Ook beperking van het gewicht is belangrijk. Bedenk dat iedere kilo die de hond te veel heeft ook meegedragen moet worden op het pijnlijke gewricht, dat daar door onnodig zwaar belast wordt.
Tot slot
Geen enkele patiënt is gelijk aan de andere. Dit geldt in het bijzonder voor artrose patiënten. Een pasklaar recept voor de behandeling is dan ook niet te geven. Het zal bijna altijd gaan om een combinatie van diverse therapeutische mogelijkheden.

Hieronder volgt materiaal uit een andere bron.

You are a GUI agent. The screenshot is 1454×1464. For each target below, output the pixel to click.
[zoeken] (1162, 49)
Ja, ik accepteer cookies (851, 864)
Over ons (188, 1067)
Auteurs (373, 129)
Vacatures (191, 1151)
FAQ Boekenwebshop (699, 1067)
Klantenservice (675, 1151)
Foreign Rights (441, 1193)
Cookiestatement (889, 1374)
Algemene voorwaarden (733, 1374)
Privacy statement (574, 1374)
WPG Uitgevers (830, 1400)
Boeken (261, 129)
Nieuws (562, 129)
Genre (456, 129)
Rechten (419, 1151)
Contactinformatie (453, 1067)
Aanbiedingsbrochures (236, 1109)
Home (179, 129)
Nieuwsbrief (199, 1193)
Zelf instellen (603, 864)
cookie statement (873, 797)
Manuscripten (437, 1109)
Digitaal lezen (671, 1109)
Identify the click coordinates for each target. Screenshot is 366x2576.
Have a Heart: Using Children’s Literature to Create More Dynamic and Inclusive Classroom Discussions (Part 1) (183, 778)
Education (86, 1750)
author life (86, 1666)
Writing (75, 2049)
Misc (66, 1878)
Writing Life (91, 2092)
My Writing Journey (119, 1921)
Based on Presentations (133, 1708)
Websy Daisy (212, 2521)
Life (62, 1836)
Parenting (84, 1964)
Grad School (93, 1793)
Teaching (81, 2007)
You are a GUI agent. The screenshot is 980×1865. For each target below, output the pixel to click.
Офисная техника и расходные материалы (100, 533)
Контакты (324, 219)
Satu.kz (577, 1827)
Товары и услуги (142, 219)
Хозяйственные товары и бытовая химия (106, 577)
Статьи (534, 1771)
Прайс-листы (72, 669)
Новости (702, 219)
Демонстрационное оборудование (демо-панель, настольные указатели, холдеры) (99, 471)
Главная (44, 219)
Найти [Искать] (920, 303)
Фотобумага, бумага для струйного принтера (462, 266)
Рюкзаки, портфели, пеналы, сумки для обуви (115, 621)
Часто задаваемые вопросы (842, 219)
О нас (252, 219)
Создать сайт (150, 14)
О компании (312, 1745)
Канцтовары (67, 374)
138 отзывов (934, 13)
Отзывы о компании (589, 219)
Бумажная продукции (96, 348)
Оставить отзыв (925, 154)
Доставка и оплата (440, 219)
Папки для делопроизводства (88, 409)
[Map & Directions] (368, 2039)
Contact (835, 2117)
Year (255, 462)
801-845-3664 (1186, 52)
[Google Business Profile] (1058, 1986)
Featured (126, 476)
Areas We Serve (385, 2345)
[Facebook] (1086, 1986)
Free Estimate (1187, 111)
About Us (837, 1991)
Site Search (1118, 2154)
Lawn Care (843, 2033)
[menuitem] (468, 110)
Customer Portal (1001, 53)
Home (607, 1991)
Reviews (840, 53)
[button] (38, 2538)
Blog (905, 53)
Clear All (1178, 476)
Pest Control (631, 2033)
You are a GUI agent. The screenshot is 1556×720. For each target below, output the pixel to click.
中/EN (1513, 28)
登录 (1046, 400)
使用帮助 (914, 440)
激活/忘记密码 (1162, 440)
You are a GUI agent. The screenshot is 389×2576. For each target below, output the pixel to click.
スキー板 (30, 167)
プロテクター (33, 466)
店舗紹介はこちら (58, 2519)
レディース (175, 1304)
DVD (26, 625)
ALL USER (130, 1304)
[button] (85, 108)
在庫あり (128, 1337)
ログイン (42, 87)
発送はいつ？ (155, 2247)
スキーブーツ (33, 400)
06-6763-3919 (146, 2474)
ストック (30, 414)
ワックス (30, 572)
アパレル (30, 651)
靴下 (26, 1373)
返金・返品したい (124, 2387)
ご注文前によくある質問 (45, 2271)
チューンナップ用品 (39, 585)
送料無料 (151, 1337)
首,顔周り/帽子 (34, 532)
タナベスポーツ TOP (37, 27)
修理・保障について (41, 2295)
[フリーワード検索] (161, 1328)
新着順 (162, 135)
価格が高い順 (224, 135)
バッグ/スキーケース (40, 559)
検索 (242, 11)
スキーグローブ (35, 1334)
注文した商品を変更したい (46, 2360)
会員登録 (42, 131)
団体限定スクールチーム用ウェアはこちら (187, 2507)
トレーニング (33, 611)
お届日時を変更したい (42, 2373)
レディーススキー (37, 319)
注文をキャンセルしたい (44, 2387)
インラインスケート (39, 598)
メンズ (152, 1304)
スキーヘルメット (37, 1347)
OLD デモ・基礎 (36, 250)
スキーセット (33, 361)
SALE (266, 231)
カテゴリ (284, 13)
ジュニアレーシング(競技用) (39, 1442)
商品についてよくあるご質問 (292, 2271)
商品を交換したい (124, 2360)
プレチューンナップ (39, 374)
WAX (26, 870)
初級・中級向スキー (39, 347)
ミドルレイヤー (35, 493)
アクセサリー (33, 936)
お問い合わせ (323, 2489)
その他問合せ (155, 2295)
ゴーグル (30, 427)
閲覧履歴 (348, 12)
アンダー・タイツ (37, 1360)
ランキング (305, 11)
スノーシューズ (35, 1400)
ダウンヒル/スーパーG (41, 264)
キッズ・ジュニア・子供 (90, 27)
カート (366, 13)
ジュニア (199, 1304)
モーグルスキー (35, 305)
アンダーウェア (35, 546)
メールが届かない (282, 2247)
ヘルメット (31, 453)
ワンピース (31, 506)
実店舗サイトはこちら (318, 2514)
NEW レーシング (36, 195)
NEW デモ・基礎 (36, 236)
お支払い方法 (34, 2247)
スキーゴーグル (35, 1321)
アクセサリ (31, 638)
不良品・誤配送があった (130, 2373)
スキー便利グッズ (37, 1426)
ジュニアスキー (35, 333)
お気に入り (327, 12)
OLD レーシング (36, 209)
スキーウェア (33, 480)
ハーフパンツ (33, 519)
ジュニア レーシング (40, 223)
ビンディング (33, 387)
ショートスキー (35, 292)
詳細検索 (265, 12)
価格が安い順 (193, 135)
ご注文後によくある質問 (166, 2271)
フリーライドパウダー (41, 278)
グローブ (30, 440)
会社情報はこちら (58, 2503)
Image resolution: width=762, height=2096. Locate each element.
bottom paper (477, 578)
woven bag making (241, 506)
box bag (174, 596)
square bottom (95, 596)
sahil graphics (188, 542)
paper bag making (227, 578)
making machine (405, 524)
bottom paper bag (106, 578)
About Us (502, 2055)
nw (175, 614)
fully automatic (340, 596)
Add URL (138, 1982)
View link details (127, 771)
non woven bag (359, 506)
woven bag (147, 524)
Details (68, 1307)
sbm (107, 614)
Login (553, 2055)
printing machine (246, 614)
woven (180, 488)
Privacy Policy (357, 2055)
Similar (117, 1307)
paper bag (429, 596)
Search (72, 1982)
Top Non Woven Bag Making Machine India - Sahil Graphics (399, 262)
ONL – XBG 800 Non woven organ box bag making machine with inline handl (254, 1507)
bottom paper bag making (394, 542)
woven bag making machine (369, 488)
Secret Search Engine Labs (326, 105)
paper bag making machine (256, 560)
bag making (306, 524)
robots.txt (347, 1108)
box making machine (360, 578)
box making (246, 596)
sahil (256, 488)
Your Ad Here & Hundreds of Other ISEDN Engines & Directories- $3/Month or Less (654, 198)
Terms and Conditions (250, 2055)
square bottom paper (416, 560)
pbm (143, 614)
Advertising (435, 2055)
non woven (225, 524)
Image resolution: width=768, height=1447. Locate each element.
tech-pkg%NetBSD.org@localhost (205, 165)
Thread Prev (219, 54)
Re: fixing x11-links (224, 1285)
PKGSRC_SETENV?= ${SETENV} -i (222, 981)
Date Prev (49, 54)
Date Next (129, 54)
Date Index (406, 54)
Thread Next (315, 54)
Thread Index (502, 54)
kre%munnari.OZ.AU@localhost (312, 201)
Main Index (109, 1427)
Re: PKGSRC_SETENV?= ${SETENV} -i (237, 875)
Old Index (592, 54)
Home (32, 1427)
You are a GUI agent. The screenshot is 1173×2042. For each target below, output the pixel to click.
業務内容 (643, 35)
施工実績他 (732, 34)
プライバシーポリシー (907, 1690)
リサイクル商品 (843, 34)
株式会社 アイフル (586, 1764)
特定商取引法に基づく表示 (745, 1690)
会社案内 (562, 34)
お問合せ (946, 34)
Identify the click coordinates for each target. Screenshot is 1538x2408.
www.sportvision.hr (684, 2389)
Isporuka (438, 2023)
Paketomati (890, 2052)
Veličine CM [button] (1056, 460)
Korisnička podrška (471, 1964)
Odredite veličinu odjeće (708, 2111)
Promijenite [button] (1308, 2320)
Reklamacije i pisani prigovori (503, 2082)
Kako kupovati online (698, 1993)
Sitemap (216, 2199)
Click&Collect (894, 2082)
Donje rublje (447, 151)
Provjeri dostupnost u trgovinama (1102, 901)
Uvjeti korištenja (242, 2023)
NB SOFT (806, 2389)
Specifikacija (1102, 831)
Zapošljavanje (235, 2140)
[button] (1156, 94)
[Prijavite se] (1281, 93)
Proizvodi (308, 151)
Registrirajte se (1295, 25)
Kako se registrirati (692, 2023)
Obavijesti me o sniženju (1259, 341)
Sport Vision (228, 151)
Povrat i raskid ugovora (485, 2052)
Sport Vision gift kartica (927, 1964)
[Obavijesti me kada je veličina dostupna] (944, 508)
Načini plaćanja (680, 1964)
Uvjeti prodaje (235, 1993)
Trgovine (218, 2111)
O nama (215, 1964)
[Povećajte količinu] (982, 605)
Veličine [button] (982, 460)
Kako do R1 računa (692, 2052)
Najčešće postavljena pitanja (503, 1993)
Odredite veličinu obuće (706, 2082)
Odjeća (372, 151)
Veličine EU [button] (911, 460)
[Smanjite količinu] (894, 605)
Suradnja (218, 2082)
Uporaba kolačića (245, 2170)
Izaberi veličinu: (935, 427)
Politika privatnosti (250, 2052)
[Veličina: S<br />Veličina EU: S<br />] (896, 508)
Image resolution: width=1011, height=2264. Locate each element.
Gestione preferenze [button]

Deze combinatie is afhankelijk van de ernst, temperament en het lichaamsgewicht van de hond, maar vooral ook van de eigenaar. Heel duidelijk is echter inmiddels wel dat artrose al lang geen onbehandelbaar probleem meer is en dat leven met pijn niet zo maar geaccepteerd hoeft te worden. Voor een reguliere behandeling kan uw dierenarts u goed ondersteunen. Voor een eventuele homeopathische ondersteuning is overleg met een homeopathisch werkend dierenarts misschien gewenst. De bijzonder positieve effecten die we daarvan de laatste vijftien jaar hebben gezien, bieden in ieder geval een heel goed perspectief.